===== Dataset records

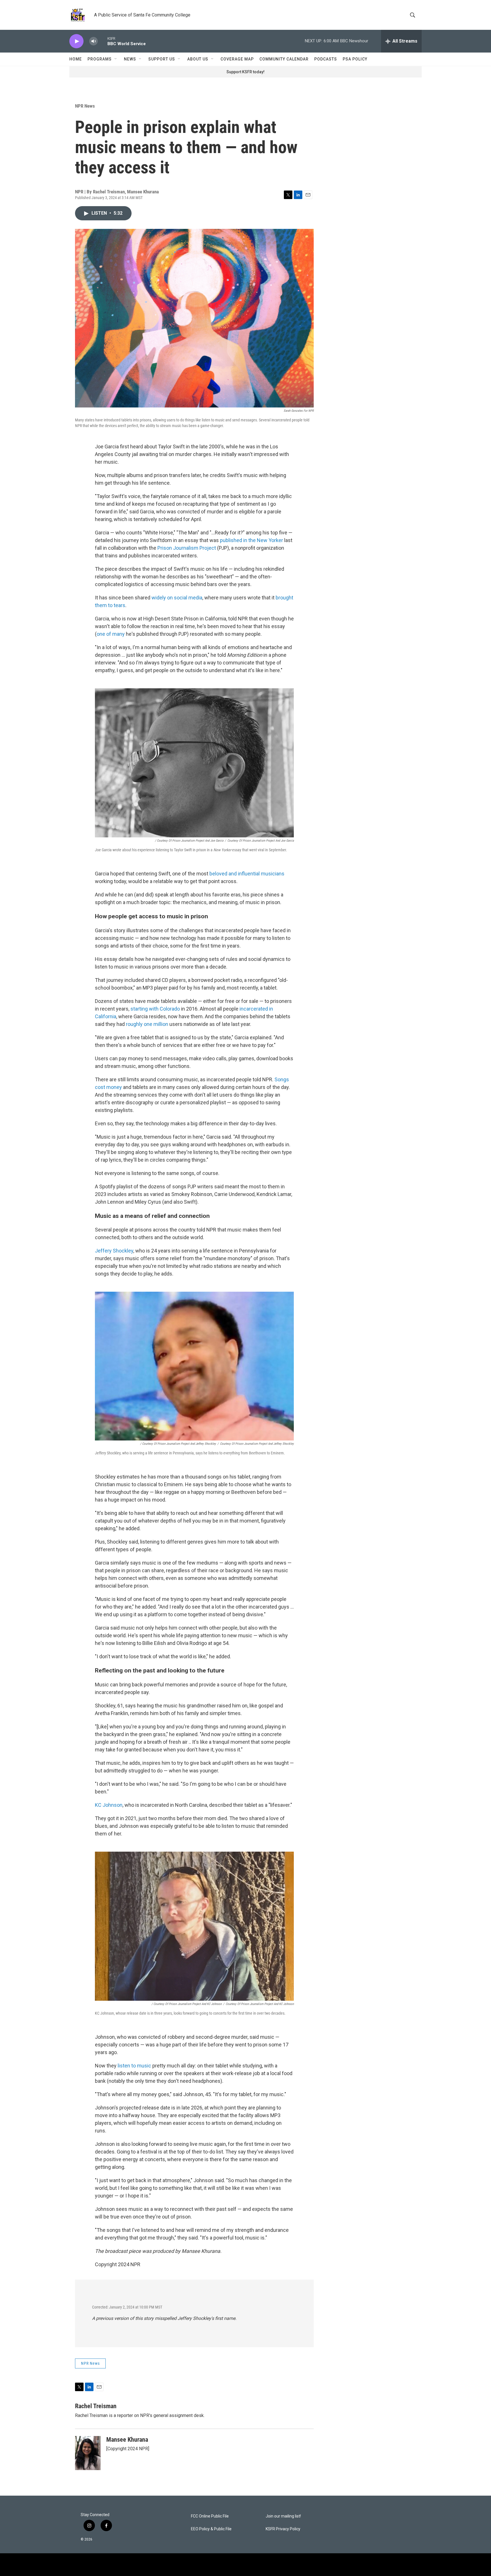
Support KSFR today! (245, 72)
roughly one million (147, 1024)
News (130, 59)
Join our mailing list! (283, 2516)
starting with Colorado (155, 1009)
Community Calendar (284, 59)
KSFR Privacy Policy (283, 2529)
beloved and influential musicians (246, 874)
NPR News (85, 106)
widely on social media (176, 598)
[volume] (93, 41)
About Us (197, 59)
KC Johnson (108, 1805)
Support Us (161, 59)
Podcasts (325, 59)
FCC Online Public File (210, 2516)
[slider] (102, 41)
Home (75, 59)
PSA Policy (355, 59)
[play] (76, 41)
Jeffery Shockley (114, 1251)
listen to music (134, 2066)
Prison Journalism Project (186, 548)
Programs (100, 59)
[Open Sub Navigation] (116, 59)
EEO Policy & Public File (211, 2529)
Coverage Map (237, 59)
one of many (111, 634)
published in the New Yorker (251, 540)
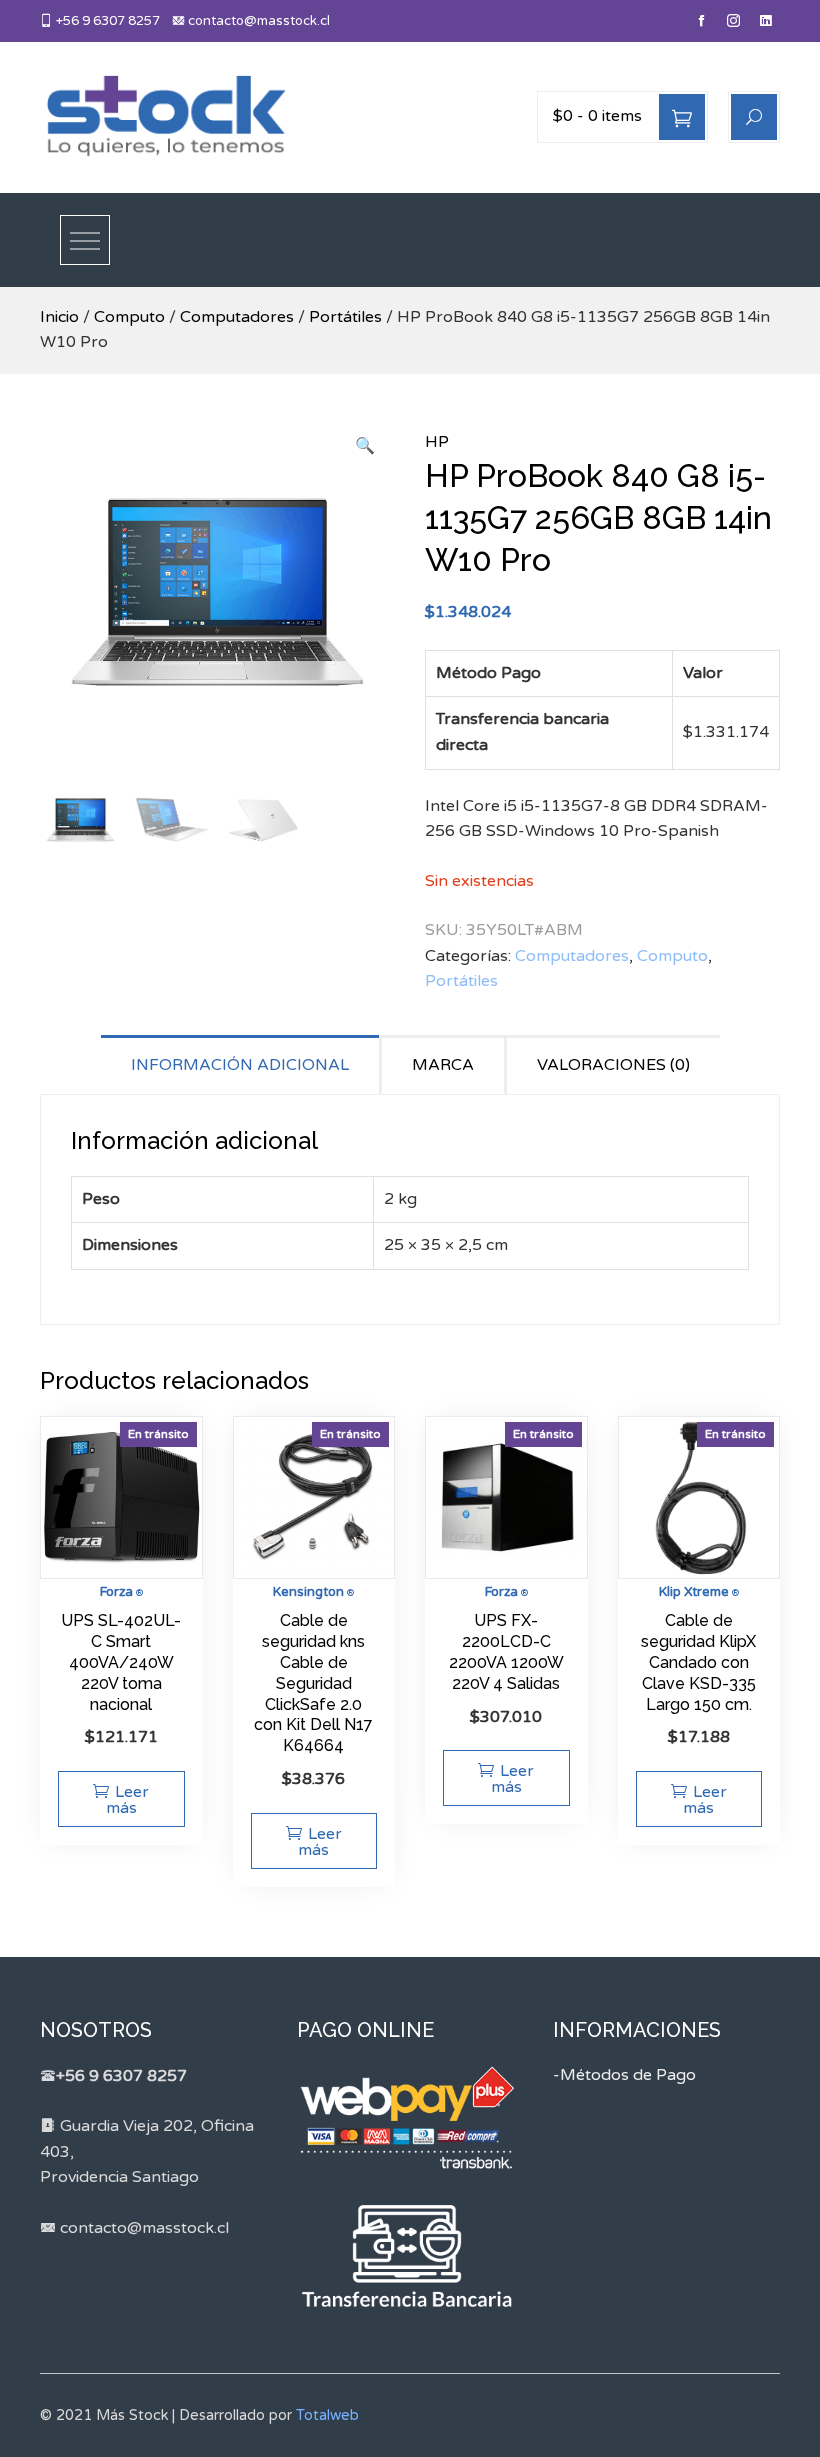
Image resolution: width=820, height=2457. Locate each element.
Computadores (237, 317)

==========

◆ **Task goal**: Retype, without any picture, exactly the lines from the one with "KC Johnson (108, 1805)" through the end of the entries, inclusive.

◆ **Exercise answer**:
KC Johnson (108, 1805)
Support Us (161, 59)
Podcasts (325, 59)
FCC Online Public File (210, 2516)
[slider] (102, 41)
Home (75, 59)
PSA Policy (355, 59)
[play] (76, 41)
Jeffery Shockley (114, 1251)
listen to music (134, 2066)
Prison Journalism Project (186, 548)
Programs (100, 59)
[Open Sub Navigation] (116, 59)
EEO Policy & Public File (211, 2529)
Coverage Map (237, 59)
one of many (111, 634)
published in the New Yorker (251, 540)
Image resolution: width=820, height=2457. Locate each element.
Computadores (237, 317)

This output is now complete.